Symptoms of Sympathetic overtraining occur. These are the symptoms that are
usually discussed in running books. The major ones are listed above.
These symptoms are ignored, or at least not compensated for adequately, and
the Sympathetic system becomes exhausted and ceases to be the dominate component of our nervous system.
The Parasympathetic system becomes dominate and puts our body into recovery
mode. Because this recovery is not balanced by the Sympathetic system, the
recovery goes too far, so to speak, and the resting heart rate decreases,
and/or recovery times are decreased.
Each runner, who is experiencing parasympathetic symptoms will have to decide if
he/she is suffering from Parasympathetic overload or is experiencing the effects
of a stronger body. It seems to me that the key observation is whether #1 and #2
(given above) have occurred.
gives an interesting symptom of overtraining that affects athletes who really
train hard.
Most recreational athletes are
more used to the notion that an elevated heart rate is the sign of overtraining,
specifically during rest, and they’re right in their thinking.
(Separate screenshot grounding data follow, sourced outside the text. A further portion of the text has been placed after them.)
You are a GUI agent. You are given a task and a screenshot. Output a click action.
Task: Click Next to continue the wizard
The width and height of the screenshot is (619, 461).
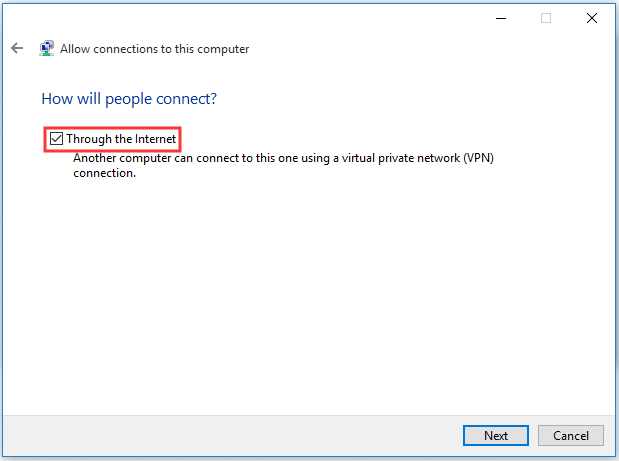(x=496, y=435)
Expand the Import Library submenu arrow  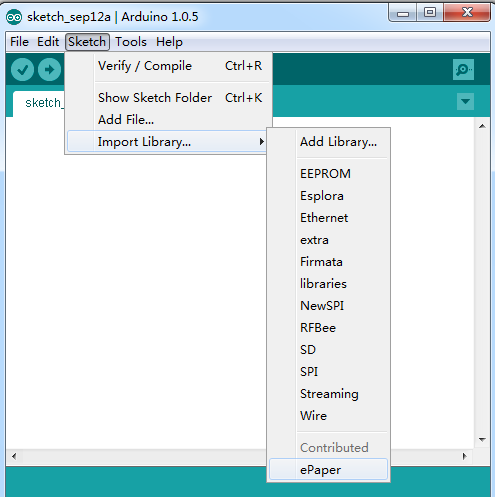pos(262,142)
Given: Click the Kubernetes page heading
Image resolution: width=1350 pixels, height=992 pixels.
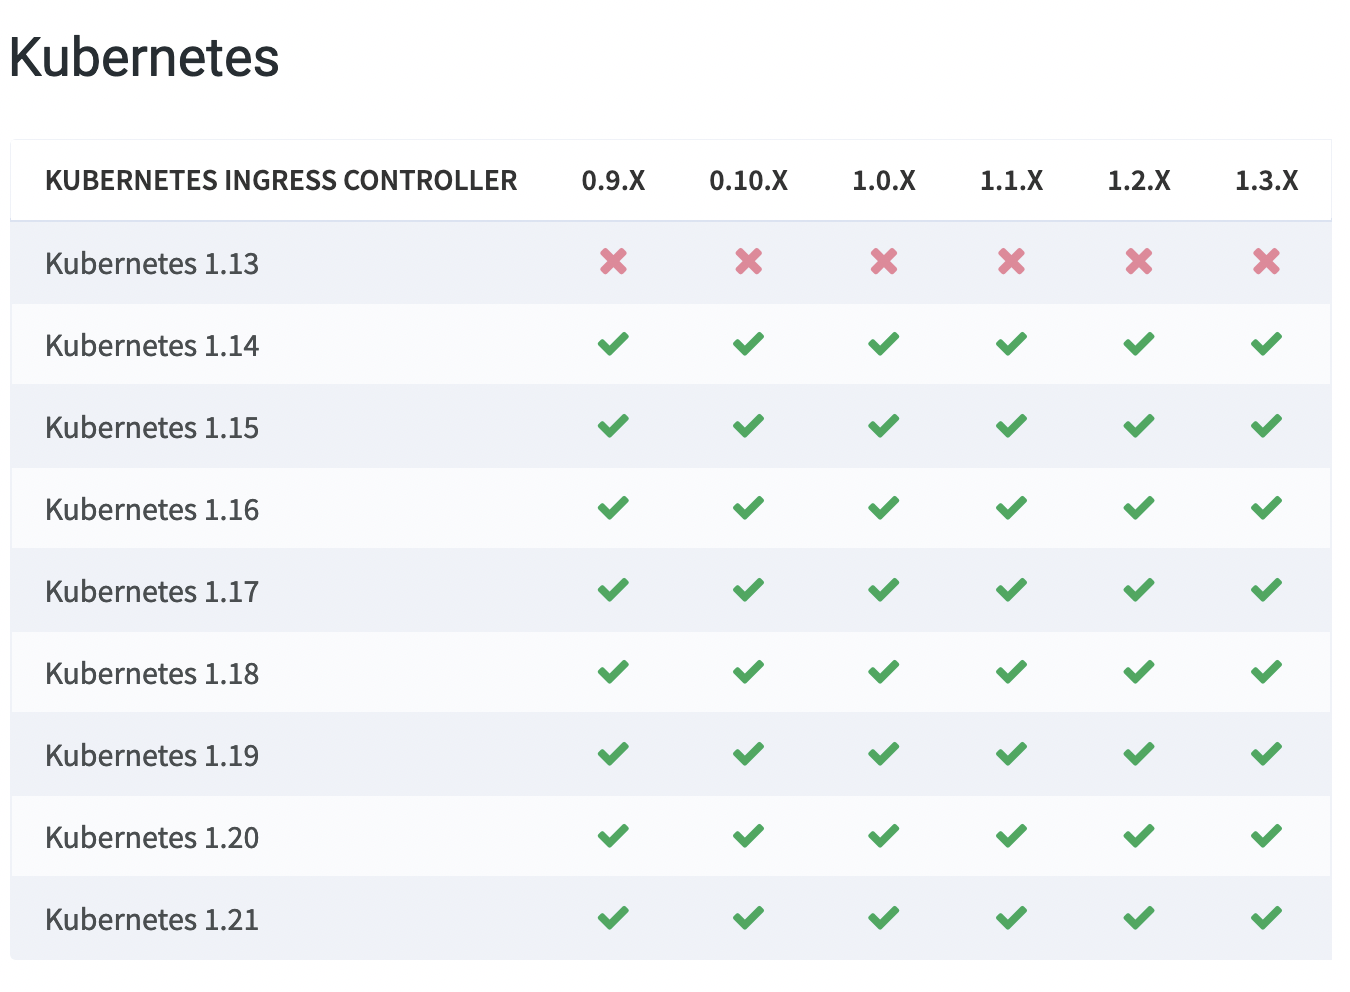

Fewer athletes
are aware of, or ever experience, a heart that cannot beat fast enough. But
professional triathletes are very aware of this phenomenon, especially those who
engage in Ironman-style training and racing.
"There are days that I just can't
get my HR to the zone I want it to be in," says Ironman and World Champion Karen
Smyers. "This is a sign of not being recovered, and I reschedule the hard
workout planned for that day. If you recognize it early, you can usually recover
in a day or two. If you have pushed through it for a long time, you may need a
much longer time to pull yourself out of the slump." Every triathlete who has
done the big miles can relate to a time when the heart for some reason won’t
beat fast enough under load. What is in question is exactly why this happens and
what the physiological mechanism behind it might be.
The article gives the advantage of having a heart rate monitor.
"You won’t know you’re
heart-tired without a heart rate monitor," [longtime
American pro Mark]
Montgomery says. "You feel OK, more or less, it’s just that you’re out there
doing an amount of work that should have you up to 150 beats, but your heart is
only at 125. Your heart rate monitor is the only way you’ll know it."